Chapter 6
In This Chapter
Creating, formatting, and hiding your own calculated columns
Creating calculated columns by using DAX
Creating calculated measures
Breaking out of pivot tables with cube functions
When analyzing data with Power Pivot, you often find the need to expand your analysis to include data based on calculations that are not in the original dataset. Power Pivot has a robust set of functions (called DAX functions) that allow you to perform mathematical operations, recursive calculations, data lookups, and much more.
This chapter introduces you to DAX functions and provides the ground rules for building your own calculations in Power Pivot data models.
Calculated columns are columns you create to enhance a Power Pivot table with your own formulas. When you enter calculated columns directly in the Power Pivot window, they become part of the source data you use to feed your pivot table. Calculated columns work at the row level. That is to say, the formulas you create in a calculated column perform their operations based on the data in each individual row. For example, if you have a Revenue column and a Cost column in your Power Pivot table, you could create a new column that calculates [Revenue] minus [Cost]. This simple calculation is valid for each row in the data set.

SUPPLIED INFORMATION:
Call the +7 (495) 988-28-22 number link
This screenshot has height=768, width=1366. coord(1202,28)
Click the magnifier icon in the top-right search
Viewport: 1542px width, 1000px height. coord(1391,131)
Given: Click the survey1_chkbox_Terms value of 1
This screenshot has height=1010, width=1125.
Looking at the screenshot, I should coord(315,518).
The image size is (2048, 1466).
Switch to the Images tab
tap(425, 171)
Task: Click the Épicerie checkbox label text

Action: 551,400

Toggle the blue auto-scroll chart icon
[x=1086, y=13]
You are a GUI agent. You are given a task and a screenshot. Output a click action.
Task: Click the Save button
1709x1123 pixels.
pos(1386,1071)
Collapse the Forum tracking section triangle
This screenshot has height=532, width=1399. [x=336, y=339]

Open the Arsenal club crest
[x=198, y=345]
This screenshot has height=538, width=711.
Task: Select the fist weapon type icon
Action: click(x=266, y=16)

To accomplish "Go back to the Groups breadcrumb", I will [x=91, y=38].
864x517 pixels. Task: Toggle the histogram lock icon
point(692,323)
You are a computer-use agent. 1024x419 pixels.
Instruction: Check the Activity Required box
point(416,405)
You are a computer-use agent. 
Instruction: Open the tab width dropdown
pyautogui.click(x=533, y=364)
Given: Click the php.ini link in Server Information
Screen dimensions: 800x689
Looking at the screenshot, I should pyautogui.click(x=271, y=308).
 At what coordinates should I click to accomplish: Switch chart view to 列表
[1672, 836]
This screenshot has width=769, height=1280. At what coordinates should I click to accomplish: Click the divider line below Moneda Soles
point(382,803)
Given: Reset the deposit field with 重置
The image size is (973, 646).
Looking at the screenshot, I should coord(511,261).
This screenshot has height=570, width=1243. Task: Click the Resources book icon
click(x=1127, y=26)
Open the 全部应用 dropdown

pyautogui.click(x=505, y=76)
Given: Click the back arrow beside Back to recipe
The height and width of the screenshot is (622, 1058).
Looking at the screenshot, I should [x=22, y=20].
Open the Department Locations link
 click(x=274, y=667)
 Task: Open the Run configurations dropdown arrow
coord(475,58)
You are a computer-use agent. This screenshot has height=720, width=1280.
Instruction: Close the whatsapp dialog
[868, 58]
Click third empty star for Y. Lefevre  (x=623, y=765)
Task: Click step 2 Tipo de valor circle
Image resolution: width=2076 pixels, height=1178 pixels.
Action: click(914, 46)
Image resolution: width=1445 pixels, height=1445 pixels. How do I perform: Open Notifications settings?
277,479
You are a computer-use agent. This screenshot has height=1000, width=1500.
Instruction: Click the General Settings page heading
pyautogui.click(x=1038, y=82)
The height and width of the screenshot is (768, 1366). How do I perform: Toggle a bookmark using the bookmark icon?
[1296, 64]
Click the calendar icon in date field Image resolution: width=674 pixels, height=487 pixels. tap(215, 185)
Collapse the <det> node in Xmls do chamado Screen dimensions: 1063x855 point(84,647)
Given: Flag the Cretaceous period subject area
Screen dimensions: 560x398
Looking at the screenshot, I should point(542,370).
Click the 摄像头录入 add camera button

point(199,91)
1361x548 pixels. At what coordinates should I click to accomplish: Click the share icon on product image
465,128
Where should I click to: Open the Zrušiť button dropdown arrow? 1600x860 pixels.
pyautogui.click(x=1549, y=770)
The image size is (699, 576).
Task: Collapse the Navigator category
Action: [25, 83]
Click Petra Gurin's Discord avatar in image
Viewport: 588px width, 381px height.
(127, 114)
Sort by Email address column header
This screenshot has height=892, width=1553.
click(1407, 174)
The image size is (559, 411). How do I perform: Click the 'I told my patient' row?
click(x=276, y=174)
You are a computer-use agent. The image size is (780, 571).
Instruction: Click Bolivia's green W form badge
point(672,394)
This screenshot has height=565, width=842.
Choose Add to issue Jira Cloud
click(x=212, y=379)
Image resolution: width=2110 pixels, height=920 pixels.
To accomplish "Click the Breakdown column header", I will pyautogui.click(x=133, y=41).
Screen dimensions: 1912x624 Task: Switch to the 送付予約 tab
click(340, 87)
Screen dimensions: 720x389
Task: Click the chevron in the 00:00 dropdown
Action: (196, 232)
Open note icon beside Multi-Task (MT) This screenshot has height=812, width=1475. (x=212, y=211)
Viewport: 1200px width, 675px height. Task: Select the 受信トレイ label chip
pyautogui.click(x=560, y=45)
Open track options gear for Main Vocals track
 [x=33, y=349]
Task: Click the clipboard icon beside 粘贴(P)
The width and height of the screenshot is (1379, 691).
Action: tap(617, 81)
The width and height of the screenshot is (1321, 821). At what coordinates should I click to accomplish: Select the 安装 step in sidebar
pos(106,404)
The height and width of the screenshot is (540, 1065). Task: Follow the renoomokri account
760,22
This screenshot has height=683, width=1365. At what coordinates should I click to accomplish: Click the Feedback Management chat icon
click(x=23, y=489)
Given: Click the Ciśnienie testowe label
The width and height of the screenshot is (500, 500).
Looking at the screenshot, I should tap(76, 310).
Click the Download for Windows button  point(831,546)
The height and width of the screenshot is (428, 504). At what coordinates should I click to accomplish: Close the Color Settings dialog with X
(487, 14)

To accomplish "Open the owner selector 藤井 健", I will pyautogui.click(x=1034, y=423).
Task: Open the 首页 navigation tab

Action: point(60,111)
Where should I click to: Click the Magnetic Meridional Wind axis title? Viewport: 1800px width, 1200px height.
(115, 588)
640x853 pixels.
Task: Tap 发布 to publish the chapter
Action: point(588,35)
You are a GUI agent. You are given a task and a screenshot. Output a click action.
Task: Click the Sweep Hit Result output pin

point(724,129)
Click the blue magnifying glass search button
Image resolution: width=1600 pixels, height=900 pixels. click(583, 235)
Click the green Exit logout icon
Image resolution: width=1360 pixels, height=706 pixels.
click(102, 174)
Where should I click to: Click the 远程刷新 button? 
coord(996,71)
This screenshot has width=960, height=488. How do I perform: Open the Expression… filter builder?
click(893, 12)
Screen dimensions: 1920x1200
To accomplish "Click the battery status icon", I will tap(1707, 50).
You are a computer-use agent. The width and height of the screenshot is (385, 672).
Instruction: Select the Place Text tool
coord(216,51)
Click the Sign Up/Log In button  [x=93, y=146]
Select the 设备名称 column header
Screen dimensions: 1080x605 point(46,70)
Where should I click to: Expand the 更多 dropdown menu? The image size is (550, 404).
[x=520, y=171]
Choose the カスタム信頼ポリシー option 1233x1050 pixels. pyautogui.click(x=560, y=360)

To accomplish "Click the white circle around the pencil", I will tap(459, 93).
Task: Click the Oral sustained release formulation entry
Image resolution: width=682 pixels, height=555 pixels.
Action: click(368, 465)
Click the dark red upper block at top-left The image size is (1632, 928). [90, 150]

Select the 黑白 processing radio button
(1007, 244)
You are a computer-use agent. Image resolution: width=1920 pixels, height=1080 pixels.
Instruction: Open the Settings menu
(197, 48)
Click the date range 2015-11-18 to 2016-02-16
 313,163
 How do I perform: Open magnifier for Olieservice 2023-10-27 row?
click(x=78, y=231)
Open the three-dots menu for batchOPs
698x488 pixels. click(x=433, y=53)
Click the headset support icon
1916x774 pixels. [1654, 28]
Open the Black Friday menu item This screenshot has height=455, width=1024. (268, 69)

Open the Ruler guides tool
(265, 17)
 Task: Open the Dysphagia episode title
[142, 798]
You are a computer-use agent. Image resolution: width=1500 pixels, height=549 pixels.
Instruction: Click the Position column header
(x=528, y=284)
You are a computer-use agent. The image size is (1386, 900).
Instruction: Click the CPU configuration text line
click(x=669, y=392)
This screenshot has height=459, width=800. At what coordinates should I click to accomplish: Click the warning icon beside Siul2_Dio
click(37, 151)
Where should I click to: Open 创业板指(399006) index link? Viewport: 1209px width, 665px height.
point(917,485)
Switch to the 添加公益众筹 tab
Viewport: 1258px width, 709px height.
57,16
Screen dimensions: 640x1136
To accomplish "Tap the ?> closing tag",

WHAT TO DO:
**a.** Reproduce the part of the Power Pivot chapter text starting at "Calculated columns are" and ending at "the data set.".
**b.** Carry on writing the Power Pivot chapter text on calculated columns from the point where it stops.

RESULTS IN ORDER:
**a.**
Calculated columns are columns you create to enhance a Power Pivot table with your own formulas. When you enter calculated columns directly in the Power Pivot window, they become part of the source data you use to feed your pivot table. Calculated columns work at the row level. That is to say, the formulas you create in a calculated column perform their operations based on the data in each individual row. For example, if you have a Revenue column and a Cost column in your Power Pivot table, you could create a new column that calculates [Revenue] minus [Cost]. This simple calculation is valid for each row in the data set.

**b.**
Calculated measures are used to perform more complex calculations that work on an aggregation of data. These calculations are applied directly to a pivot table, creating a sort of virtual column that can’t be seen in the Power Pivot window. Calculated measures are needed whenever you need to calculate based on an aggregated grouping of rows — for example, the sum of [Year2] minus the sum of [Year1].
Creating a calculated column works much like building formulas in an Excel table. Follow these steps to create a calculated column:
Activate the Power Pivot window (click the Manage command button on the Power Pivot Ribbon tab), and then select the Invoice Details tab.
In the table, you see an empty column on the far right, labeled Add Column.
=[UnitPrice]*[Quantity]
Press Enter.
The formula populates the entire column, and Power Pivot automatically renames the column to Calculated Column 1.
Double-click on the column label and rename the column Total Revenue.
You can rename any column in the Power Pivot window by double-clicking the column name and entering a new name. Alternatively, you can right-click any column and choose the Rename option.
Each calculated column you create is automatically available in any pivot table connected to the Power Pivot Data Model. You don’t have to take any action to get your calculated columns into the pivot table. Figure 6-2 shows the Total Revenue calculated column in the PivotTable Fields List. These calculated columns can be used just as you would use any other field in the pivot table.
See Chapter 2 for a refresher on how to create a pivot table from Power Pivot.
You often need to change the formatting of Power Pivot columns to appropriately match the data within them. For example, you may want to show numbers as currency, remove decimal places, or display dates in a certain way.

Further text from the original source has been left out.